9.9 Amendment. This Agreement may be amended only by written agreement with
approval of the governing bodies of both the City and the District.
9.10 Interpretation. The Parties acknowledge that each Party (and if it so chooses, its
counsel) has reviewed and revised this Agreement and that the normal rule of construction to the
effect that any ambiguities are to be resolved against the drafting Party shall not be employed in
the interpretation of this Agreement or any amendments or exhibits hereto. Unless otherwise
specified, as used in this Agreement, the term "including" means "including, without limitation"
and the term "days" means calendar days, not business days. Wherever required by the context,
the singular shall include the plural, and the plural shall include the singular. Each defined term
herein may be used in its singular or plural form whether or not so defined. Headings in this
Agreement are for the convenience of the Parties are not intended to be used in construing this
document.
9.11 No Third-Party Beneficiaries. This Agreement is solely for the benefit of the City
017691.00000l\4933-8383-4125.vl
and the District. Neither the City nor the District intends by any provision of this Agreement to
create any rights in any third-party beneficiaries or to confer any benefit or enforceable rights under
this Agreement or otherwise upon anyone other than the City and the District.

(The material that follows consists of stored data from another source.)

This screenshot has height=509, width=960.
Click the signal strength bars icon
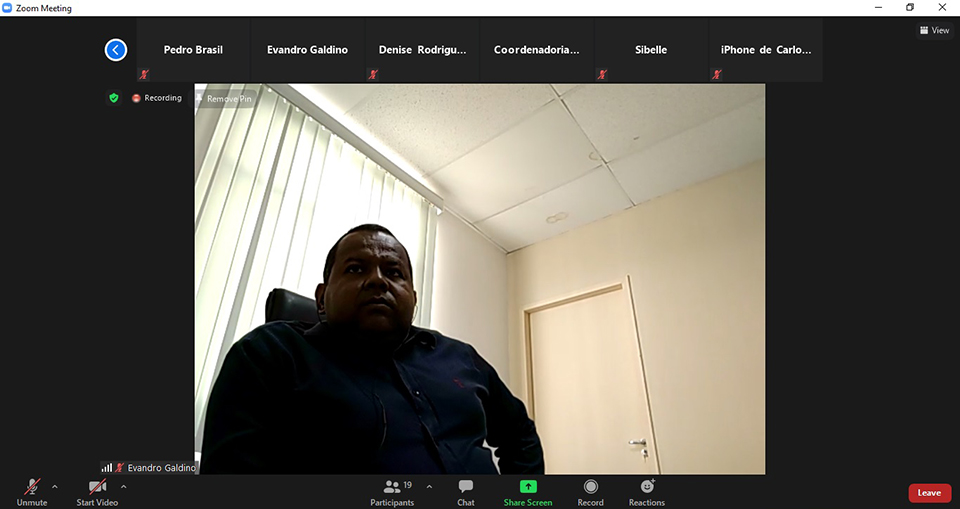pos(106,467)
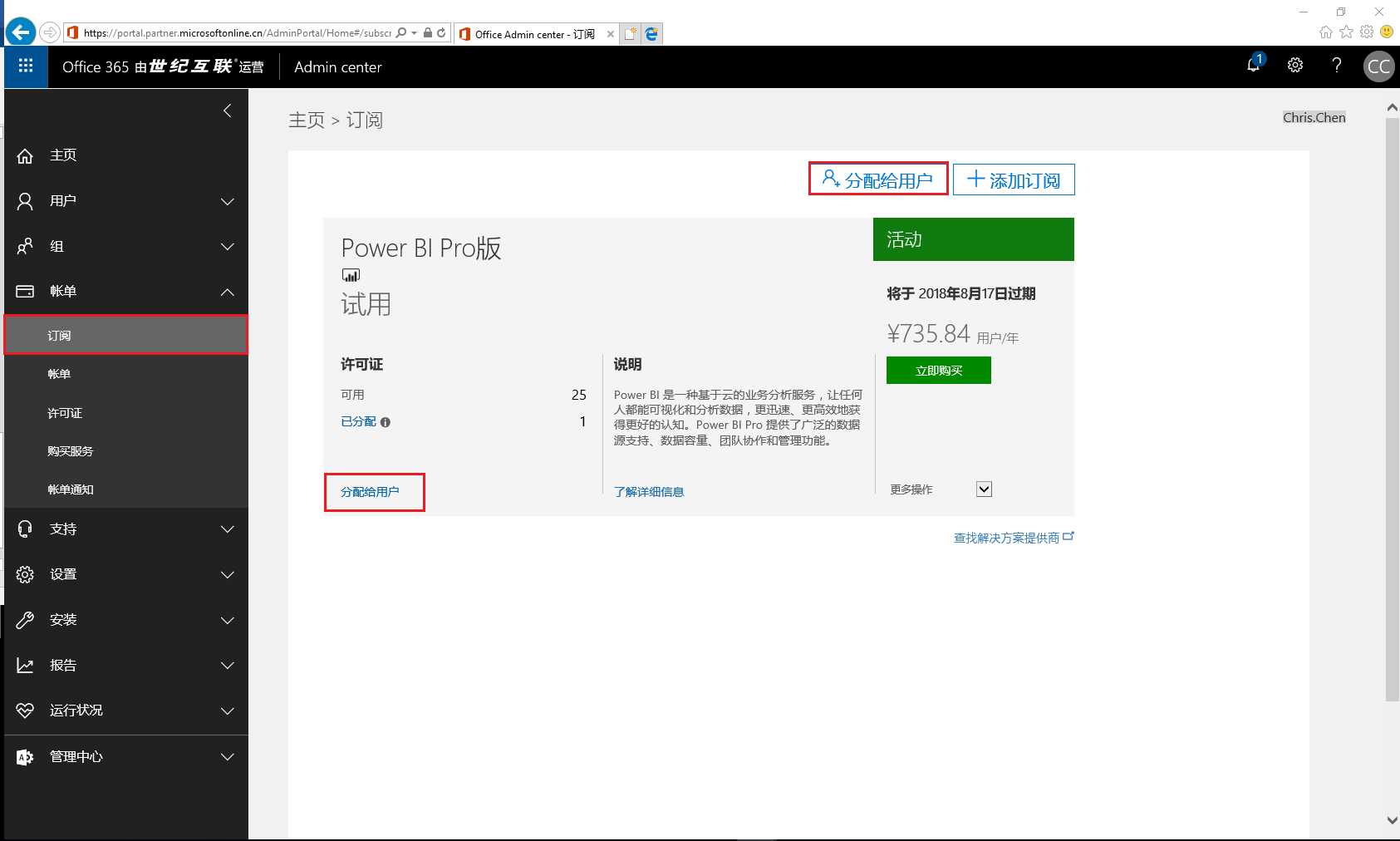
Task: Go to 主页 in the sidebar
Action: pos(63,155)
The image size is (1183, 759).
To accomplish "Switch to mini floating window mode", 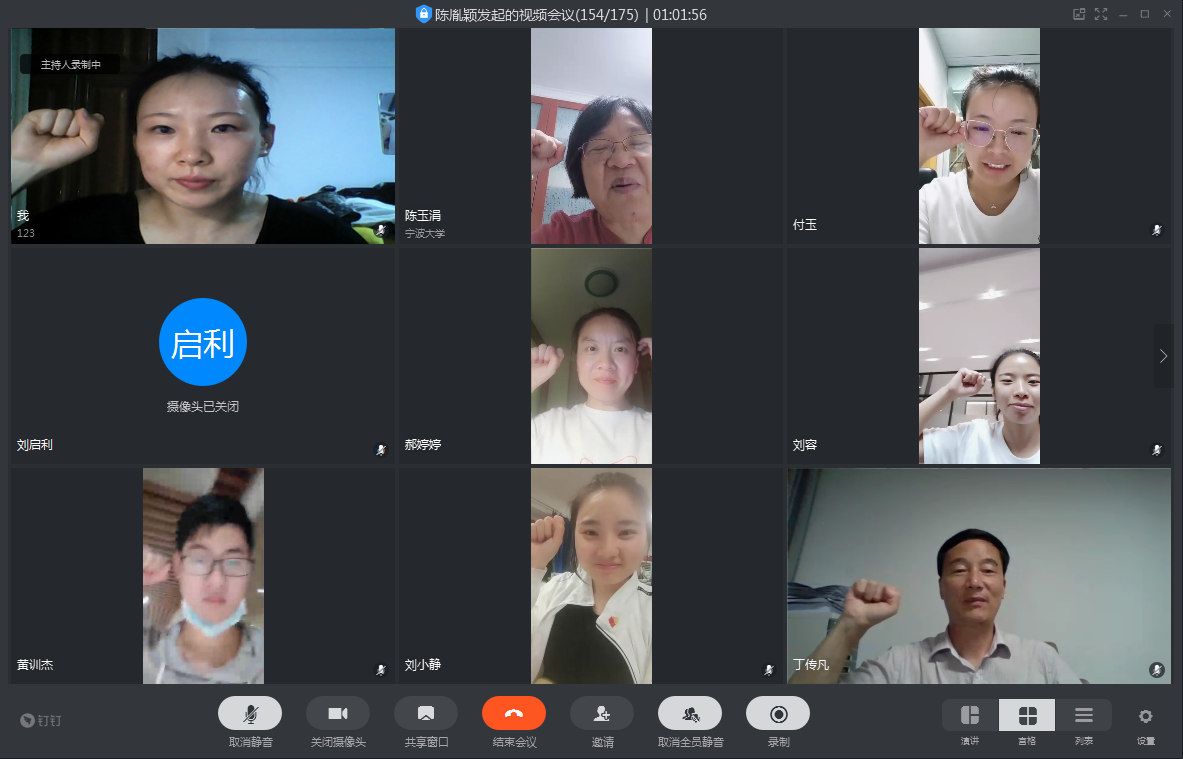I will (1079, 14).
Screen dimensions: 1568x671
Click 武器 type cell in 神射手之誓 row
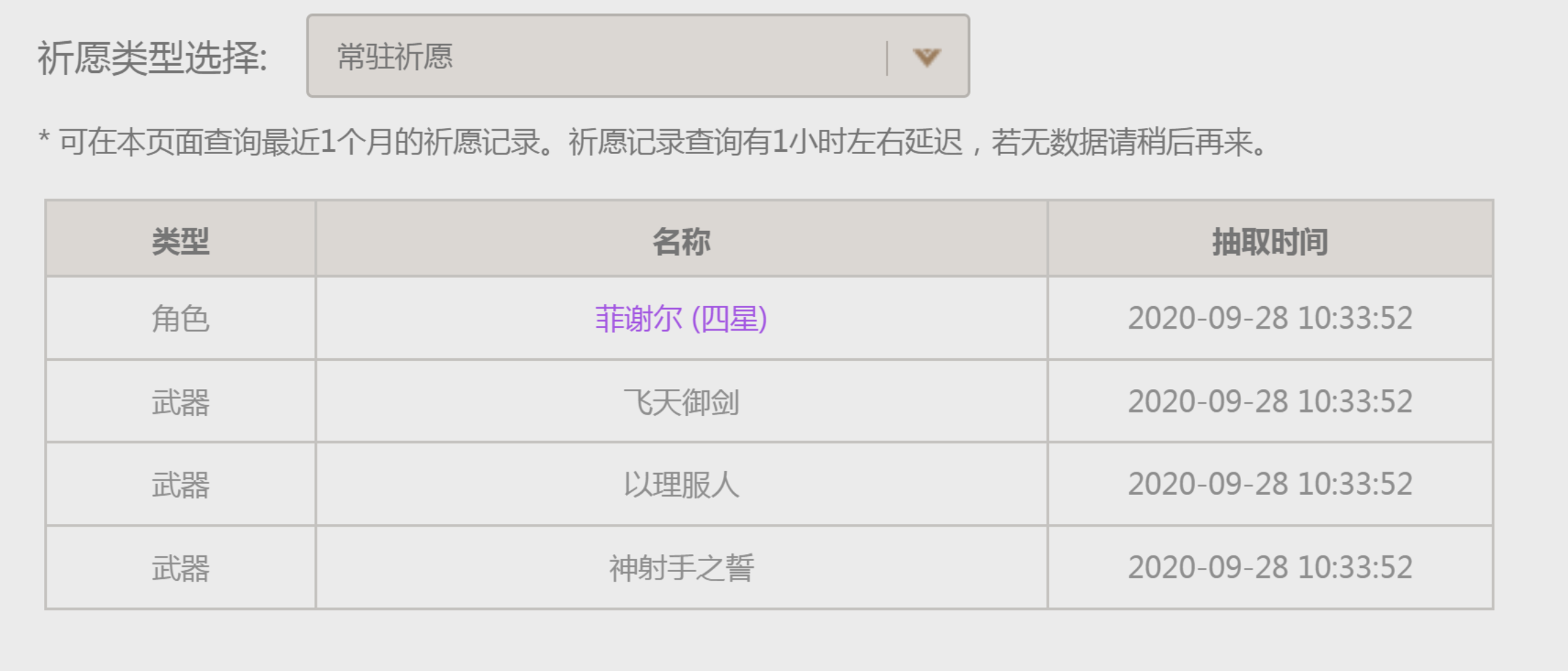click(x=181, y=568)
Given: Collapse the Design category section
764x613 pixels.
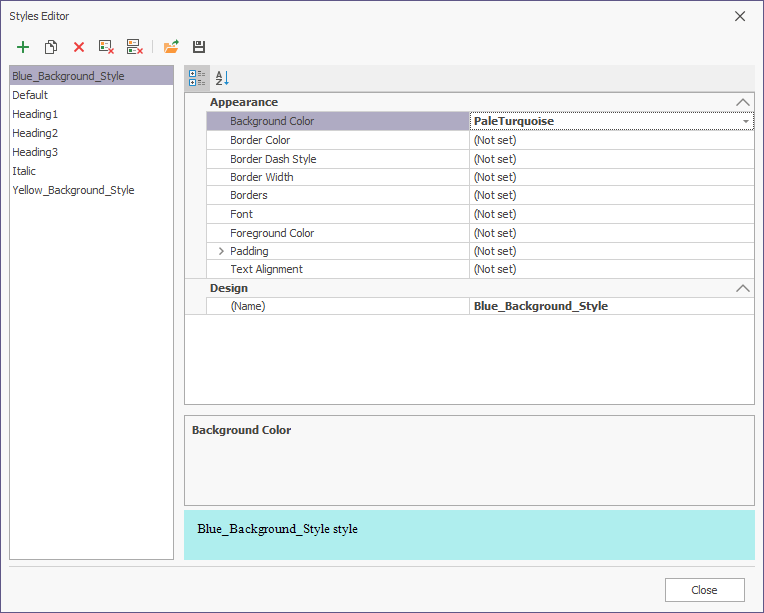Looking at the screenshot, I should pos(742,288).
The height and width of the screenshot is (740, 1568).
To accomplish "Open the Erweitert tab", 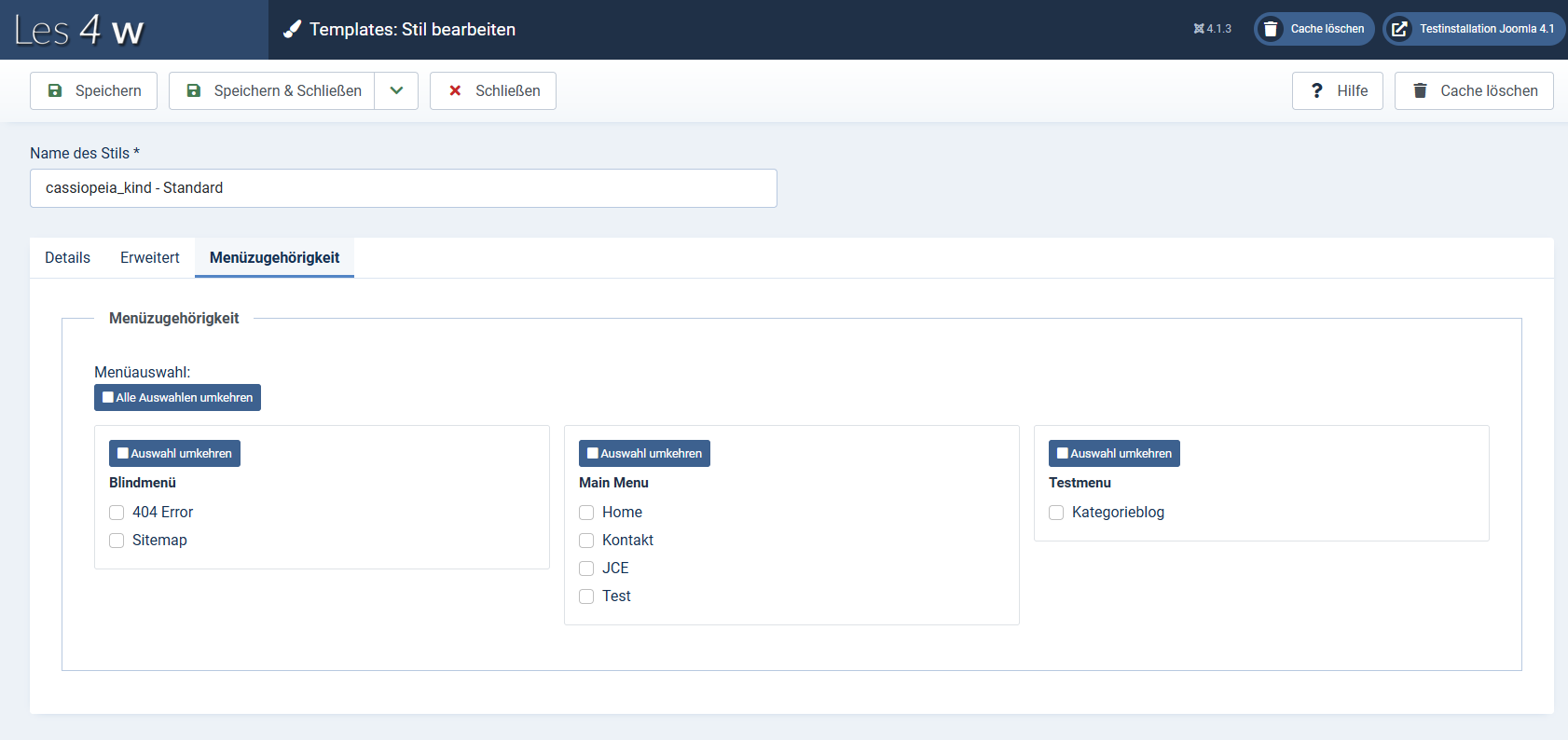I will [149, 257].
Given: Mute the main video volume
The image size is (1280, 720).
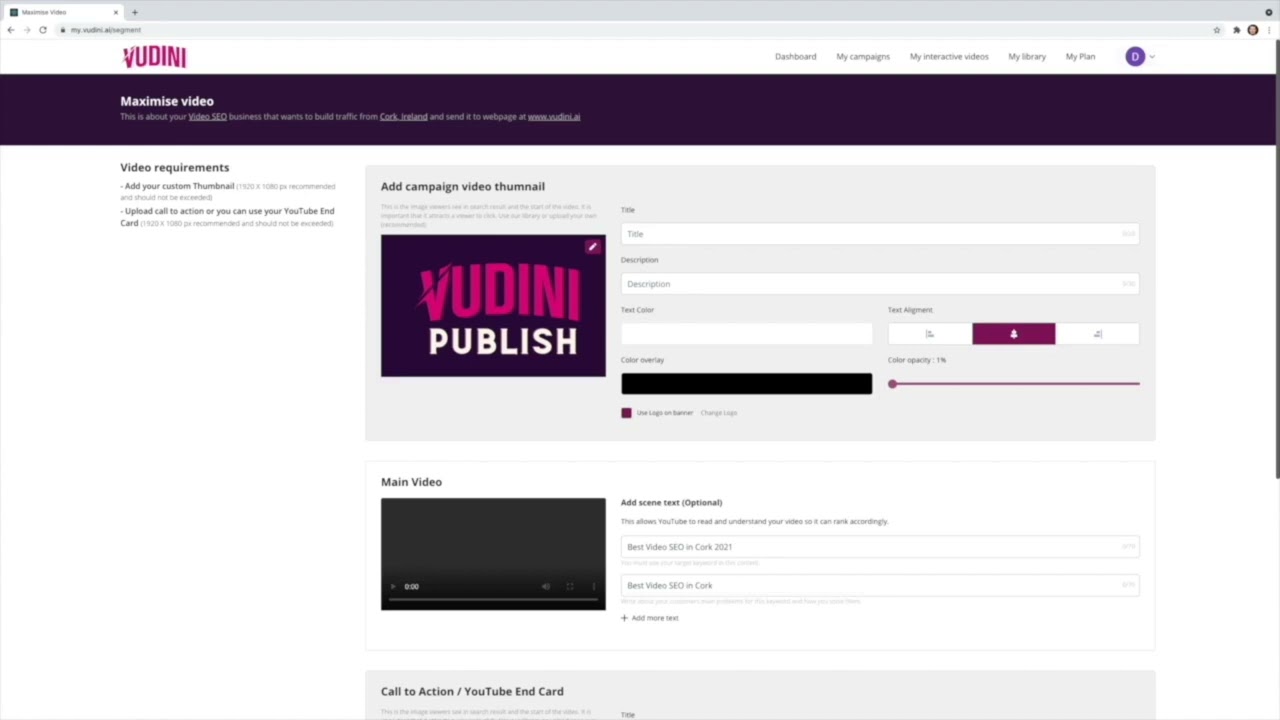Looking at the screenshot, I should point(546,587).
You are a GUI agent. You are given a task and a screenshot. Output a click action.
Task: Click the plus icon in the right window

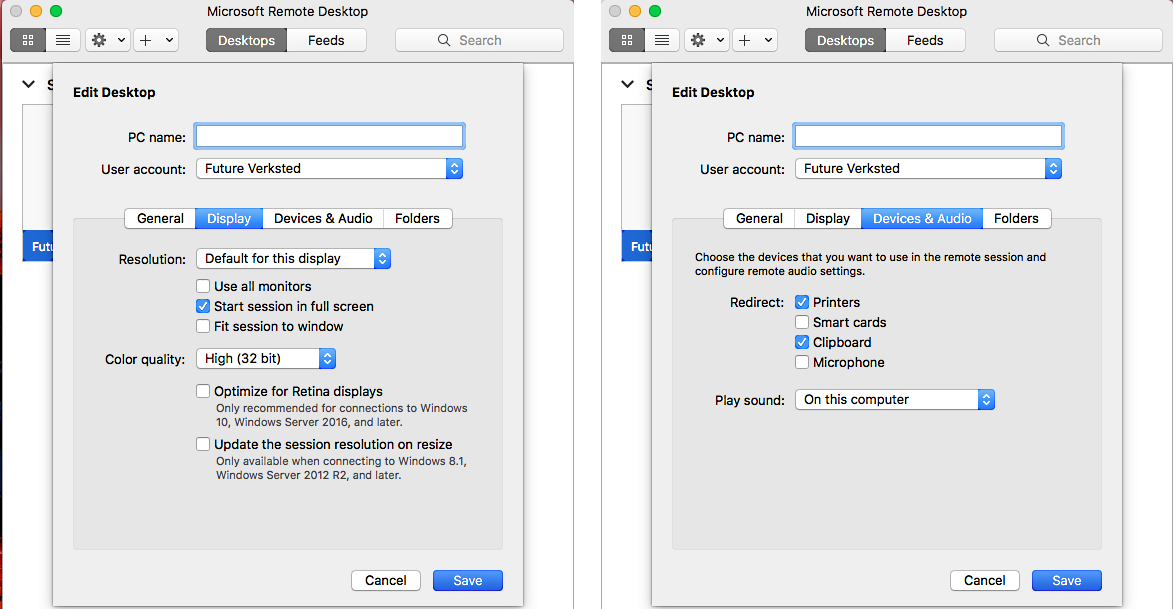pyautogui.click(x=748, y=40)
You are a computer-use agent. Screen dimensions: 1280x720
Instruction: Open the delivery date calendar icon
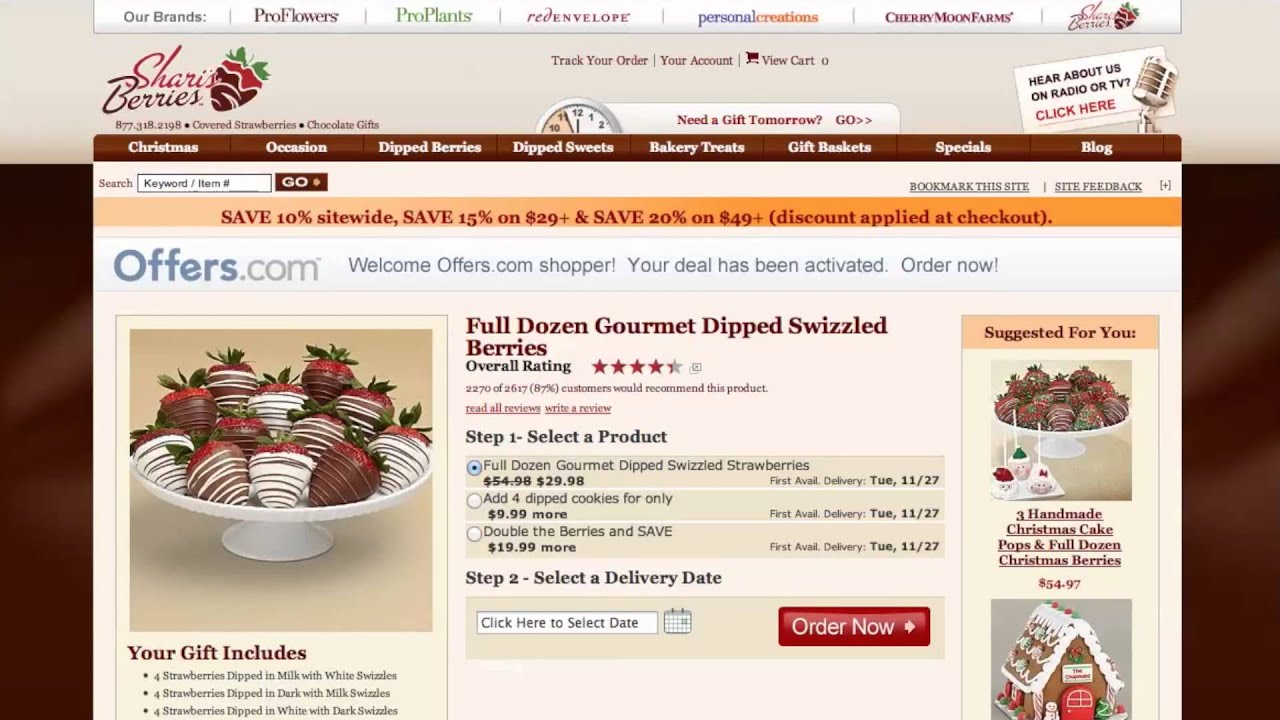pos(677,621)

9.12 Governmental Powers. By execution of this Agreement, neither the City nor the
District waives or surrenders any of its respective governmental powers, immunities or rights,
except as specifically waived pursuant to this section. The City and the District mutually waive
their governmental immunity from suit and liability only as to any action brought by a Party to
pursue the remedies available under this Agreement and only to the extent necessary to pursue
such remedies. Nothing in this section shall waive any claims, defenses or immunities that the City
or the District has with respect to suits against the City or the District by persons or entities not a
party to this Agreement.
9 .13 Incorporation of Exhibits by Reference. All exhibits attached to this Agreement are
incorporated into this Agreement by reference for the purposes set forth herein, as follows:
Exhibit A Legal Description and Map of Property
9.14 Counterpart Originals. This Agreement may be executed in multiple counterparts,
each of which shall be deemed to be an original.
9.15 Recitals. The recitals contained in this Agreement: (a) are true and correct as of the
Effective Date; (b) form the basis upon which the Parties negotiated and entered into this
Agreement; and ( c) reflect the final intent of the Parties with regard to the subject matter of this
Agreement. In the event it becomes necessary to interpret any provision of this Agreement, the
intent of the Parties, as evidenced by the recitals, shall be taken into consideration and, to the
maximum extent possible, given full effect. The Parties have relied upon the recitals as part of the
consideration for entering into this Agreement and, but for the intent of the Parties reflected by the
recitals, would not have entered into this Agreement, and the recitals are incorporated as part of
the Agreement's terms.
9 .16 Voting Rights in the District. Upon annexation of any portion of the District for
limited purposes by City, any qualified voters within that portion of the District may vote in City
elections, pursuant to Local Government Code §43.130(a). Voting rights are subject to all state
and federal laws and regulations. City will comply with all the notice requirements as set forth in
§43. 130 of the Local Government Code, as it now exists or hereafter amended.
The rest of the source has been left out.